Нелли подошла к нему, прикоснулась рукой к плечу мужа и, пристально глядя ему в глаза, тихо произнесла:
– Жаль, что всё так получилось, Володя.
– Разве я в этом виноват, Нелли? Ты должна понять…
– Я должна понять тебя и эту… юную развратницу Пригожую? Что ты говоришь, Володя? А кто меня поймёт? Премьер министр? Но ведь не в его компетенции понимать такое… Я к тому, что мы с тобой так долго и упорно строили своё счастье, и так быстро ты
У него на глаза навернулись слёзы. Он попытался обнять Нелли, но молодая женщина оттолкнула его от себя.
– Вот видишь, – укорила она, практически, уже бывшего мужа.– Ты готов расплакаться, как женщина.
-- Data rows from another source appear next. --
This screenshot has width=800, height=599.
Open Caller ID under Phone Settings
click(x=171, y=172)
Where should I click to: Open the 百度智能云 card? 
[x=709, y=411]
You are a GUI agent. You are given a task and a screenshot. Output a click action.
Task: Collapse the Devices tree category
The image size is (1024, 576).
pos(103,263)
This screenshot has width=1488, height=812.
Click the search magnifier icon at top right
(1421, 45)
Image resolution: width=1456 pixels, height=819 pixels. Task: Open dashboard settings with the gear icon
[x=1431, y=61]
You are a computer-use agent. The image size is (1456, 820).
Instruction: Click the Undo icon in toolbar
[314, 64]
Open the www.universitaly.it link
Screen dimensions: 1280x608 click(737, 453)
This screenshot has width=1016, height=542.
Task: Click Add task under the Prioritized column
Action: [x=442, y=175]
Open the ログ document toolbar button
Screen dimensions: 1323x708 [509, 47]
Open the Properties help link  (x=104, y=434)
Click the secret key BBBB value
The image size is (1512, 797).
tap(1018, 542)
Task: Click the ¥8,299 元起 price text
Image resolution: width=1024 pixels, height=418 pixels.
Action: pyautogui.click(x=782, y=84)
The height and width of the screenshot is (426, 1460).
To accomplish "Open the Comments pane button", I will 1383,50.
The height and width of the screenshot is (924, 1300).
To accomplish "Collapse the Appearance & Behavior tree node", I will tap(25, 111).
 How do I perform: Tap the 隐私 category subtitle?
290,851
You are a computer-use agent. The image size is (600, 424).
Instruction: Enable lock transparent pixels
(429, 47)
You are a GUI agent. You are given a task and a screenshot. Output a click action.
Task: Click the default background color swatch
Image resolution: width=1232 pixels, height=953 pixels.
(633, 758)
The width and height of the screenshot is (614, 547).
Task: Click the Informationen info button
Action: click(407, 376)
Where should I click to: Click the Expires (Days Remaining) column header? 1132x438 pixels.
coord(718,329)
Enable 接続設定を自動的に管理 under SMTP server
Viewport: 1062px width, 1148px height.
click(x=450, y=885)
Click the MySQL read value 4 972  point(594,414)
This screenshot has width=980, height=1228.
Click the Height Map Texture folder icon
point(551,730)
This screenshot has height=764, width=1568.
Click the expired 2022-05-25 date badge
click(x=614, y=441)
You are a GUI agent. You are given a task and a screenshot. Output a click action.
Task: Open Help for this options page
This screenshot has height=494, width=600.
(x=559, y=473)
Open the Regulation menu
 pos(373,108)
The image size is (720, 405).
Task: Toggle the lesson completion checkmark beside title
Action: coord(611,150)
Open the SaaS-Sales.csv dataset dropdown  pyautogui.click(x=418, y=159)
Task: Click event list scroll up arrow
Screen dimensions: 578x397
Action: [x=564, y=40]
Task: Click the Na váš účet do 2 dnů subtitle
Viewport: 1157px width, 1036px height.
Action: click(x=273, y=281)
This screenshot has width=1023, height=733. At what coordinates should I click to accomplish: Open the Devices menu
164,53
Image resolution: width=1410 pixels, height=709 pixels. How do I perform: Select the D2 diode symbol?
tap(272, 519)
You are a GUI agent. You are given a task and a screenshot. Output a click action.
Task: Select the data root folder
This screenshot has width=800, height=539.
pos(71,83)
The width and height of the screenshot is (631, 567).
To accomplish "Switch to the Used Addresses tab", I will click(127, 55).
А я вот держусь! И буду держаться. Пусть я любила тебя, но жизнь на тебе не заканчивается. И не собираюсь я с твоей Пригожей разборок утраивать. Не достойна такая развратница моего внимания! Кончена моя преподавательская карьера здесь, в этой школе. Слава богу, наконец-то, я выгребусь из этой дыры! Пусть ищут нового учителя биологии!
– Ты, всё-таки, Нелли, решила уехать отсюда?
– Не уехать, а улететь. Завтра же, первым утренним рейсом,– Нелли подняла правую руку над головой, махнула ей, несуразно изображая воздушное пространство. – В школе с начальством я договорилась. Без отработки отпускают, представь себе!
– Куда ты, Нелли? Куда ты собралась?
– К своим родителям, в Благовещенск! Куда же мне ещё отсюда бежать? Только с мамой и с папой рядом мне и залечивать душевные раны. Но свято место пусто не бывает. Твоё место займёт другой. Запомни, что по-настоящему мужики любят не красивых, как твоя…тёлка! А таких страшненьких, как я! Мы, серые мышки, гораздо надёжнее… в силу обстоятельств. И ты не ищи меня нигде и никогда! Слышишь?
– Я не буду тебя искать… нигде и никогда, Нелли! – Угрюмо ответил Лимовский.– Ты прости, но я понял, что не любил тебя.
– Я тоже многое поняла! Я поняла, что ты уже никогда не станешь здесь директором школы. Ты убежишь отсюда через несколько дней. Потому, что ты, Вованчик, не нужен ей. Эта девочка отходит от недавних душевных ран. Я многое про неё узнала. У неё будет ещё много мужчин, таких дураков, как ты.
– Она совсем не такая!
– Поверь мне, твоя Ирина… Да какая она, к чёрту, твоя! Чужая… для всех! Так вот она – гораздо круче, чем Кармен или Манон Леско, и даже знаменитая Чулковская Пригожая Повариха. Да и Набоковской Лолите очень далеко до неё. Всё это скромные девочки по сравнению с твоей Татану.
Ему было не очень-то приятно, что Нелли сравнивает Ирину с известными и не очень положительными литературными персонажами, начинает перечислять поимённо всех тех непутёвых женщин, о несчастных судьбах которых читала в молодые годы.
Но он понимал Нелли. Она нервничала, она его… теряла навсегда. Ещё Нелли сказала, что дорого его, Ваванчика Лимовского, теперь… в обычные работяги. Просто потому, что он не поднимется, не придёт в себя от удара, который очень скоро получит от… своей возлюбленной.
– Ты знаешь, Нелли, похоже на то, что ты права, и дорога мне теперь даже не в охотники, а в заготовители лекарственного технического сырья,– согласился с ней Лимовский.– Пусть она, Ирина Татану, не будет со мной. Но свершилось самое главное: я стал самим собой.
– Из тебя, Вовка, получится хреновый заготовитель трав. Ты умрёшь под первым же мешком бадана,– она злорадно засмеялась, как умеют делать только униженные и оскорблённые женщины. – Ты ведь никогда не держал в руках ничего тяжелее… авторучки. А стрелять ты не умеешь. Слеп, как старый бурундук. Очкарик вечный!